• [Element and text position data]
☆ ☆ ☆ ☆ ☆

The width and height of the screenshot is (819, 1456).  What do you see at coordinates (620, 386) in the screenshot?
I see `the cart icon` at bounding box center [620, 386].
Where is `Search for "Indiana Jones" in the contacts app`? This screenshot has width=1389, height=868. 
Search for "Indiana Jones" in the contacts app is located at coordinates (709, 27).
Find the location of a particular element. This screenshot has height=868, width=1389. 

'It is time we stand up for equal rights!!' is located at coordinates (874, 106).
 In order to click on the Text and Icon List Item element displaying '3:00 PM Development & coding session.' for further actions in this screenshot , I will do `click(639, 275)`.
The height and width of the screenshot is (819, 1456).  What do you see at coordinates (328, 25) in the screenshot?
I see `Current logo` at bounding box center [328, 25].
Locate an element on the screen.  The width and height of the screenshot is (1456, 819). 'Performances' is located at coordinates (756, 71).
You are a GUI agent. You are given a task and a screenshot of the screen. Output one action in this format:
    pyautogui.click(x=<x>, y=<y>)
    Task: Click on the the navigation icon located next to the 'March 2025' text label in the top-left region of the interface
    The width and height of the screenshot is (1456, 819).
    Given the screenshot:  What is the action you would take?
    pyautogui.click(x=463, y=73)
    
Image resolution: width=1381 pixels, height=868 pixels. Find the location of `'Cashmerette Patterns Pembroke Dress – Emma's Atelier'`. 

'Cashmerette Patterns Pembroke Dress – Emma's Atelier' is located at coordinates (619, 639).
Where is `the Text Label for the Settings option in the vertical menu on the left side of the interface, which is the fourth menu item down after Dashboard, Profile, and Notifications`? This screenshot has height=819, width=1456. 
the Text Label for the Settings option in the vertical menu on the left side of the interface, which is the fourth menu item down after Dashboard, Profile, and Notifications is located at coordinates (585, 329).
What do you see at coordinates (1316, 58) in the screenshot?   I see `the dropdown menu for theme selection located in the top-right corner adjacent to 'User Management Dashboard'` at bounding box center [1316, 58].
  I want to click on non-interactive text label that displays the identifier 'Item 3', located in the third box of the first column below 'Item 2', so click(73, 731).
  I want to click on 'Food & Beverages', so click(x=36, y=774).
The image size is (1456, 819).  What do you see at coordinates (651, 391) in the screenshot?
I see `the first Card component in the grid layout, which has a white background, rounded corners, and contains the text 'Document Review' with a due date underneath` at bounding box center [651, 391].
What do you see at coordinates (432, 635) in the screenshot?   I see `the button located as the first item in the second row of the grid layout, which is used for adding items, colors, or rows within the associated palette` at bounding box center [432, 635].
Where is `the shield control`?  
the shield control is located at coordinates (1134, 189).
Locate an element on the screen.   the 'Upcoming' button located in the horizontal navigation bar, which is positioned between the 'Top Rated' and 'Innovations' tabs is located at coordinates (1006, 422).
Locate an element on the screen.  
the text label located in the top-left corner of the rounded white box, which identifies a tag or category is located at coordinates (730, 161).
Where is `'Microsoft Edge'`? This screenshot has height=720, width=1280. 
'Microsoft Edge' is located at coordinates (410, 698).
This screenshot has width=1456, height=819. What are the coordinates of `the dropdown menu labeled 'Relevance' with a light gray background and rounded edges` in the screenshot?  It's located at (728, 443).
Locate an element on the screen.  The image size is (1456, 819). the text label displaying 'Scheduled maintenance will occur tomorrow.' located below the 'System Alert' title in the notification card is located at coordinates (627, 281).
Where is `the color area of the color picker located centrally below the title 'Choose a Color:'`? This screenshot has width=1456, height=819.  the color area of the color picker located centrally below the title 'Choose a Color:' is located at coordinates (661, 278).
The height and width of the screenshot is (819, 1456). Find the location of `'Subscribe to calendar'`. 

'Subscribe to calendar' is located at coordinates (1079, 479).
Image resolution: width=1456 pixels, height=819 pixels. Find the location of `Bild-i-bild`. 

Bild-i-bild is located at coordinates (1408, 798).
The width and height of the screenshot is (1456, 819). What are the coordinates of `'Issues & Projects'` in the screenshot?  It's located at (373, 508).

☆ ☆ ☆ ☆ ☆

• [To be done]
Repeat all of the material above verbatim, keeping every line unchanged.

• [Response to this exercise]
The width and height of the screenshot is (819, 1456).  What do you see at coordinates (620, 386) in the screenshot?
I see `the cart icon` at bounding box center [620, 386].
Where is `Search for "Indiana Jones" in the contacts app`? This screenshot has width=1389, height=868. 
Search for "Indiana Jones" in the contacts app is located at coordinates (709, 27).
Find the location of a particular element. This screenshot has height=868, width=1389. 

'It is time we stand up for equal rights!!' is located at coordinates (874, 106).
 In order to click on the Text and Icon List Item element displaying '3:00 PM Development & coding session.' for further actions in this screenshot , I will do `click(639, 275)`.
The height and width of the screenshot is (819, 1456).  What do you see at coordinates (328, 25) in the screenshot?
I see `Current logo` at bounding box center [328, 25].
Locate an element on the screen.  The width and height of the screenshot is (1456, 819). 'Performances' is located at coordinates (756, 71).
You are a GUI agent. You are given a task and a screenshot of the screen. Output one action in this format:
    pyautogui.click(x=<x>, y=<y>)
    Task: Click on the the navigation icon located next to the 'March 2025' text label in the top-left region of the interface
    The width and height of the screenshot is (1456, 819).
    Given the screenshot:  What is the action you would take?
    pyautogui.click(x=463, y=73)
    
Image resolution: width=1381 pixels, height=868 pixels. Find the location of `'Cashmerette Patterns Pembroke Dress – Emma's Atelier'`. 

'Cashmerette Patterns Pembroke Dress – Emma's Atelier' is located at coordinates (619, 639).
Where is `the Text Label for the Settings option in the vertical menu on the left side of the interface, which is the fourth menu item down after Dashboard, Profile, and Notifications`? This screenshot has height=819, width=1456. 
the Text Label for the Settings option in the vertical menu on the left side of the interface, which is the fourth menu item down after Dashboard, Profile, and Notifications is located at coordinates (585, 329).
What do you see at coordinates (1316, 58) in the screenshot?   I see `the dropdown menu for theme selection located in the top-right corner adjacent to 'User Management Dashboard'` at bounding box center [1316, 58].
  I want to click on non-interactive text label that displays the identifier 'Item 3', located in the third box of the first column below 'Item 2', so click(73, 731).
  I want to click on 'Food & Beverages', so click(x=36, y=774).
The image size is (1456, 819).  What do you see at coordinates (651, 391) in the screenshot?
I see `the first Card component in the grid layout, which has a white background, rounded corners, and contains the text 'Document Review' with a due date underneath` at bounding box center [651, 391].
What do you see at coordinates (432, 635) in the screenshot?   I see `the button located as the first item in the second row of the grid layout, which is used for adding items, colors, or rows within the associated palette` at bounding box center [432, 635].
Where is `the shield control`?  
the shield control is located at coordinates (1134, 189).
Locate an element on the screen.   the 'Upcoming' button located in the horizontal navigation bar, which is positioned between the 'Top Rated' and 'Innovations' tabs is located at coordinates (1006, 422).
Locate an element on the screen.  
the text label located in the top-left corner of the rounded white box, which identifies a tag or category is located at coordinates (730, 161).
Where is `'Microsoft Edge'`? This screenshot has height=720, width=1280. 
'Microsoft Edge' is located at coordinates (410, 698).
This screenshot has width=1456, height=819. What are the coordinates of `the dropdown menu labeled 'Relevance' with a light gray background and rounded edges` in the screenshot?  It's located at (728, 443).
Locate an element on the screen.  The image size is (1456, 819). the text label displaying 'Scheduled maintenance will occur tomorrow.' located below the 'System Alert' title in the notification card is located at coordinates (627, 281).
Where is `the color area of the color picker located centrally below the title 'Choose a Color:'`? This screenshot has width=1456, height=819.  the color area of the color picker located centrally below the title 'Choose a Color:' is located at coordinates (661, 278).
The height and width of the screenshot is (819, 1456). Find the location of `'Subscribe to calendar'`. 

'Subscribe to calendar' is located at coordinates (1079, 479).
Image resolution: width=1456 pixels, height=819 pixels. Find the location of `Bild-i-bild`. 

Bild-i-bild is located at coordinates (1408, 798).
The width and height of the screenshot is (1456, 819). What are the coordinates of `'Issues & Projects'` in the screenshot?  It's located at (373, 508).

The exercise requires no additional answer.